Ma questa graphic novel, dal titolo "Powerless" (che in Italia potete trovare pubblicata nel volume "Marvel 100% Uomo Ragno+Wolverine") è un gradito esercizio di stile, di indubbia qualità...
Lo spunto è: "Cosa sarebbe successo se tutti i personaggi dei supereroi che conosciamo non avessero i loro superpoteri?"

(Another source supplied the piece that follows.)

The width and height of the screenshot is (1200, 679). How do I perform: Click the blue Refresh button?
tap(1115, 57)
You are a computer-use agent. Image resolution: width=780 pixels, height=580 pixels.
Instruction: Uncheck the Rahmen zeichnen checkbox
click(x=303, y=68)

Ritroviamo quindi molti personaggi Marvel, però in un mondo realistico. Davvero realistico. Non romanzato, i fatti si svolgono come sarebbero nella vita reale. Se un personaggio si trova in pericolo non fa a botte senza i superpoteri, chiama la polizia. Se un personaggio si trova circondato da nemici, non compie un gesto eroico con il quale si salve anch se non ha superpoteri, semplicemente perde.

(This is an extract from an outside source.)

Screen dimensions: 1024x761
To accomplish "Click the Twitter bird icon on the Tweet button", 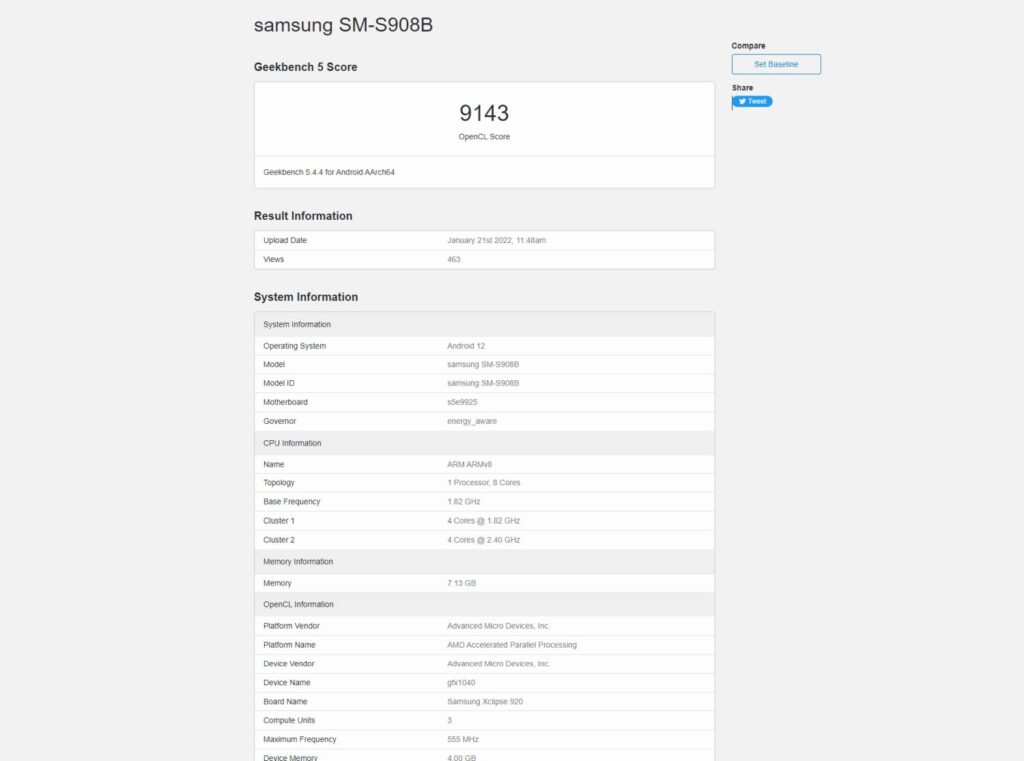I will (740, 101).
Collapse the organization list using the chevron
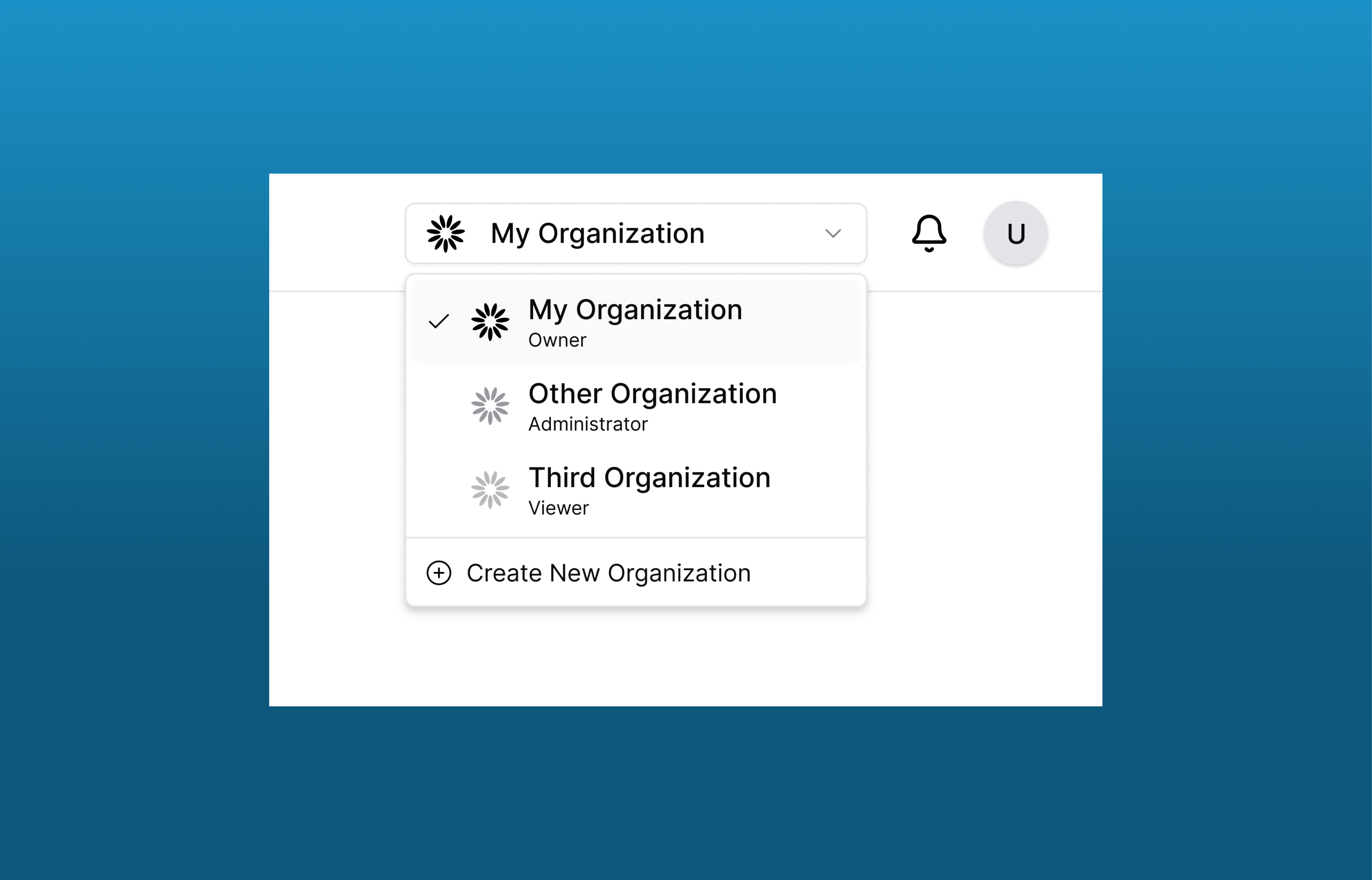Screen dimensions: 1372x880 point(833,233)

Il protagonista di questa storia è William Watts, uno psichiatra che si troverà a confrontarsi con tre personaggi:
- Peter Parker, che è stato morso da un ragno radioattivo, che gli ha reso il braccio atrofizzato (ebbene sì! Proprio come Nemo!
- Matt Murdock, avvocato diventato cieco, ma che non indossa tutine attilate e non fa capriole sui pennoni
- Logan, un uomo che non si ricorda il proprio passato e al quale è stata installata una sorta di guanto con artigli alle mani.
Nel seguire le vicende dello psichiatra e di questi tre "supereroi mancati" incontreremo moltri altri personaggi dell'universo Marvel, ovviamente anche loro influenzati da queste differenze; si riproporranno anche situazioni che ricordano eventi storici del Marvel Universe, ma che non sempre si svolgono come uno si aspetta...
Il primo impatto grafico non mi è piaciuto molto, dato che i tratti sono "rudi" ma, anche se i disegni non mi piacciono molto, mi sono convinto che sono adatti al tipo di storia che viene narrata, ambientata davvero in un mondo reale e non in un fumetto.
Per quanto riguarda sceneggiatura, questa graphic novel si merita più di un applauso; la migliore storia "What If...?" mai apparsa, assieme al "1602" di Gaiman.